▶ _Records to use_
::::::::

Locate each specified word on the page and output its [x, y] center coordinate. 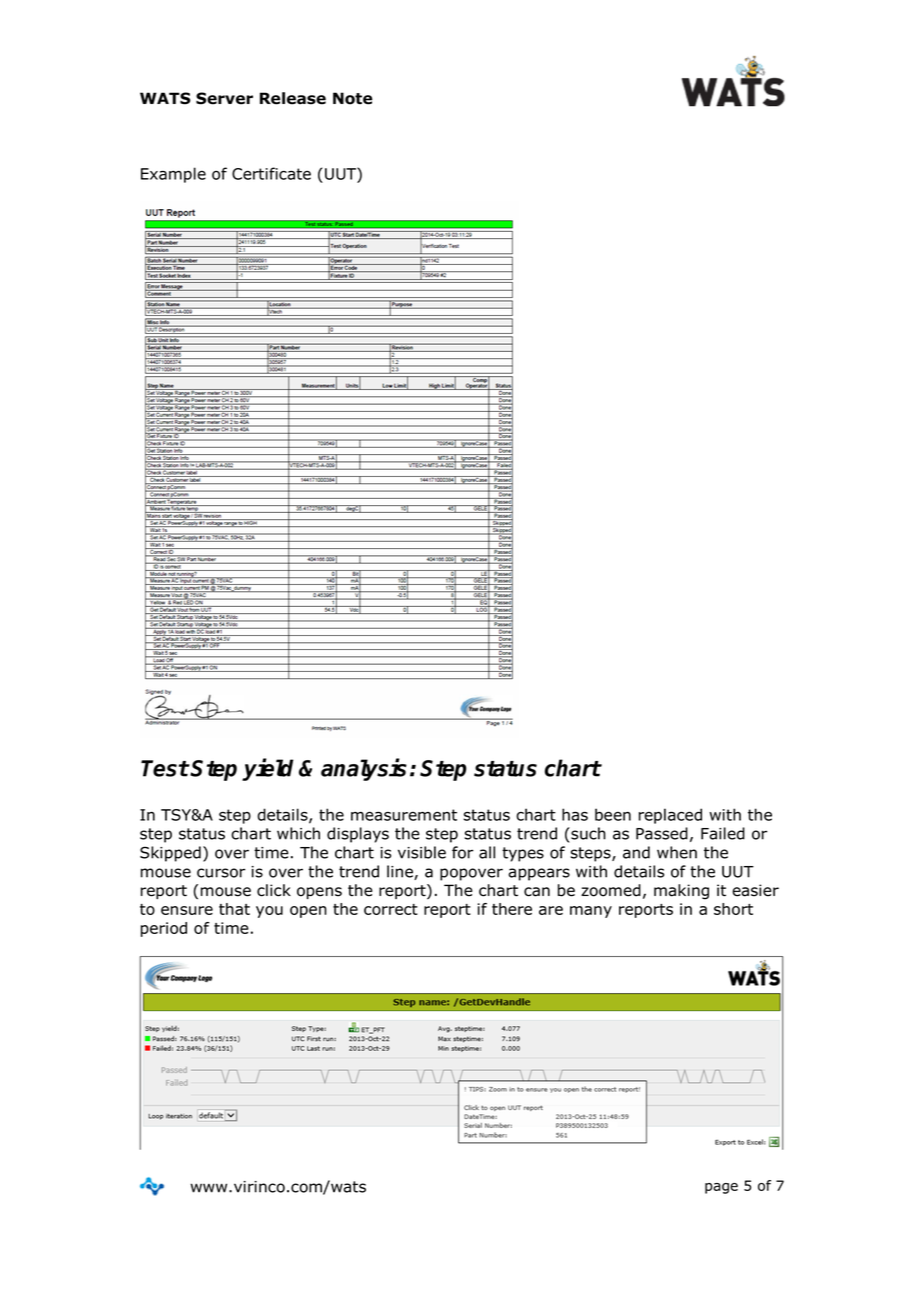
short [733, 909]
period [164, 929]
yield [267, 769]
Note [352, 98]
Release [293, 98]
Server [224, 98]
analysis [364, 769]
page [721, 1188]
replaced [670, 816]
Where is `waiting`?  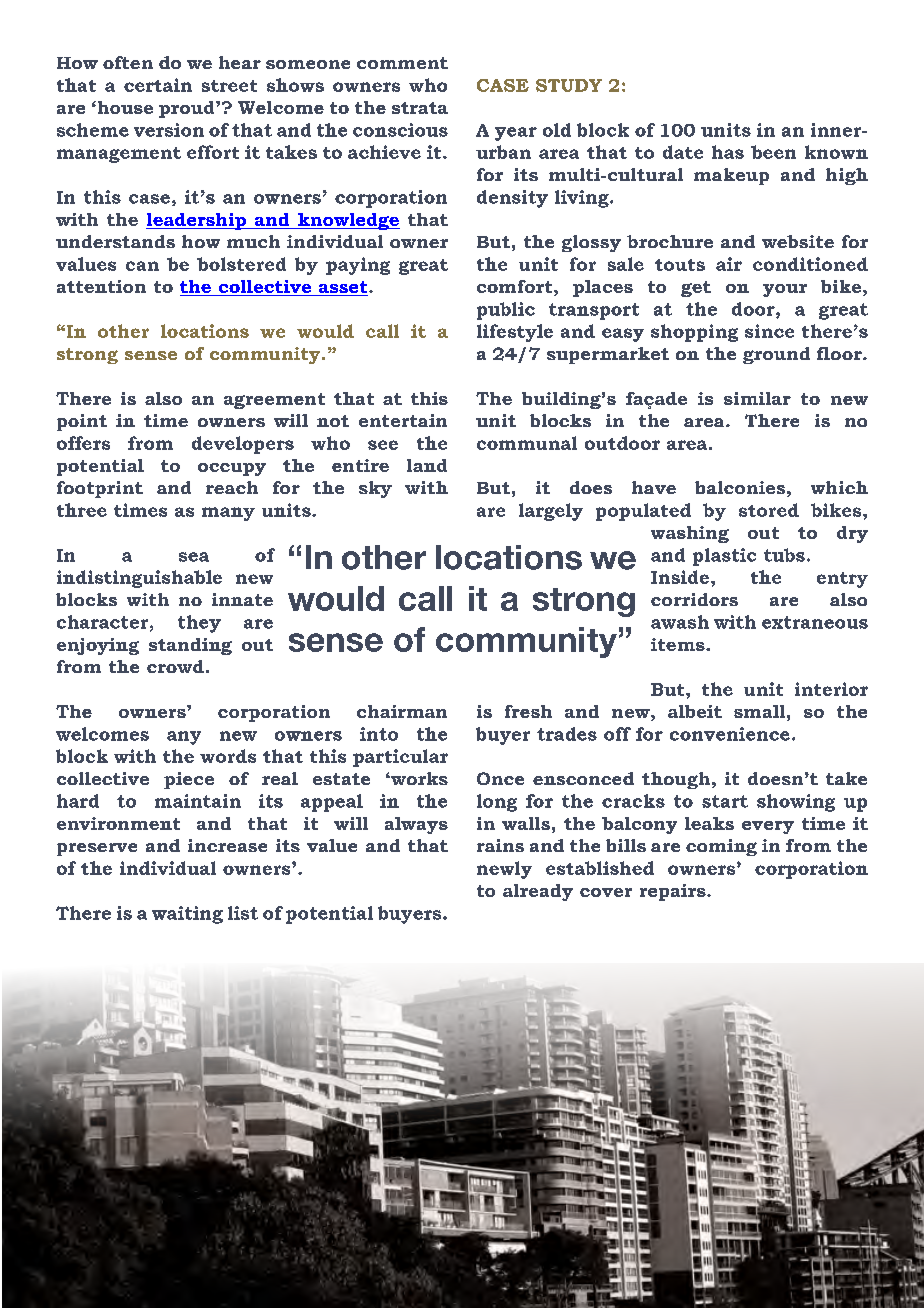 waiting is located at coordinates (187, 915).
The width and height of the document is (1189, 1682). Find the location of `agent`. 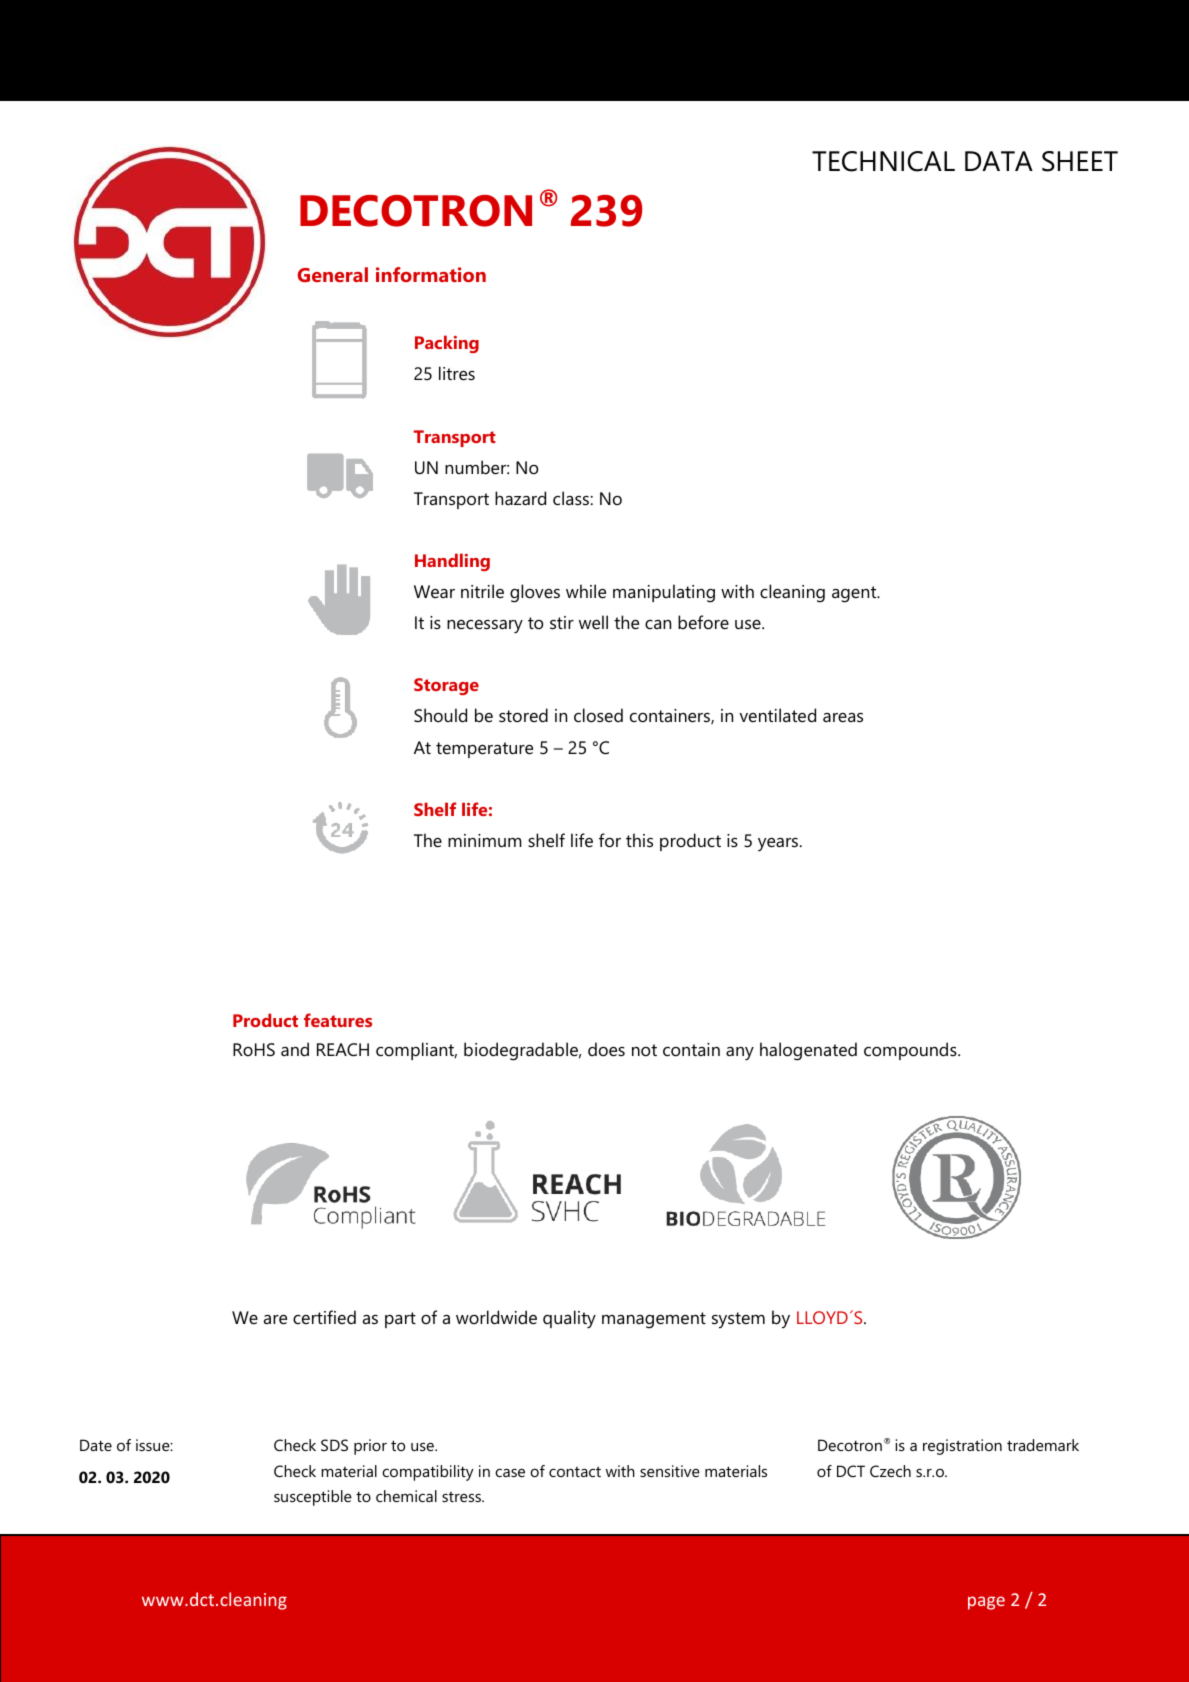

agent is located at coordinates (855, 594).
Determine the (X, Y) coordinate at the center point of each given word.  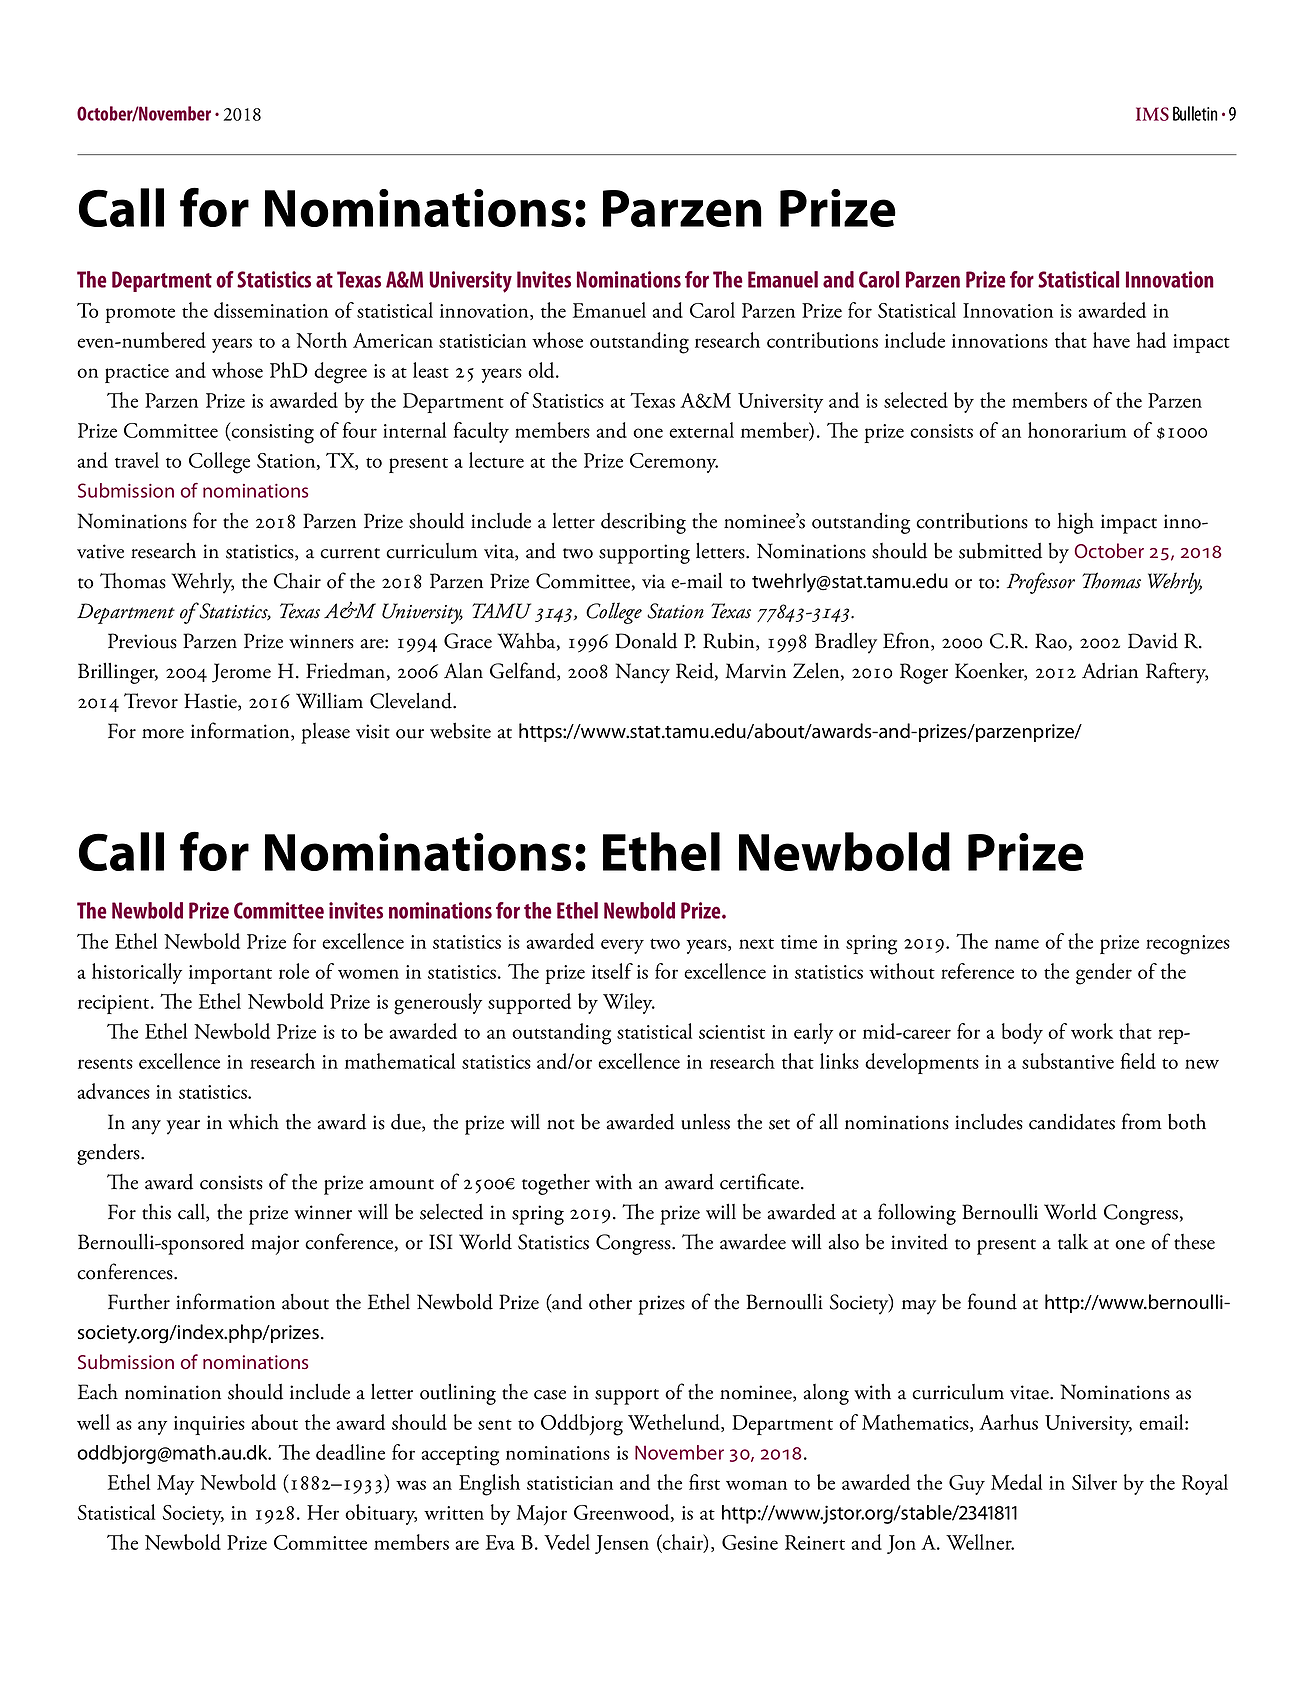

::::::::

▶ _Work to complete_
Starting at the beginning of the records and ending at the line that contains "replaced [670, 816]", write out every line again, requests included, shifting each coordinate in the answers up by 14. Leave the pictures out.

▶ _Completed task_
Locate each specified word on the page and output its [x, y] center coordinate. 
short [747, 923]
period [178, 943]
yield [281, 783]
Note [366, 112]
Release [307, 112]
Server [238, 112]
analysis [378, 783]
page [735, 1202]
replaced [684, 830]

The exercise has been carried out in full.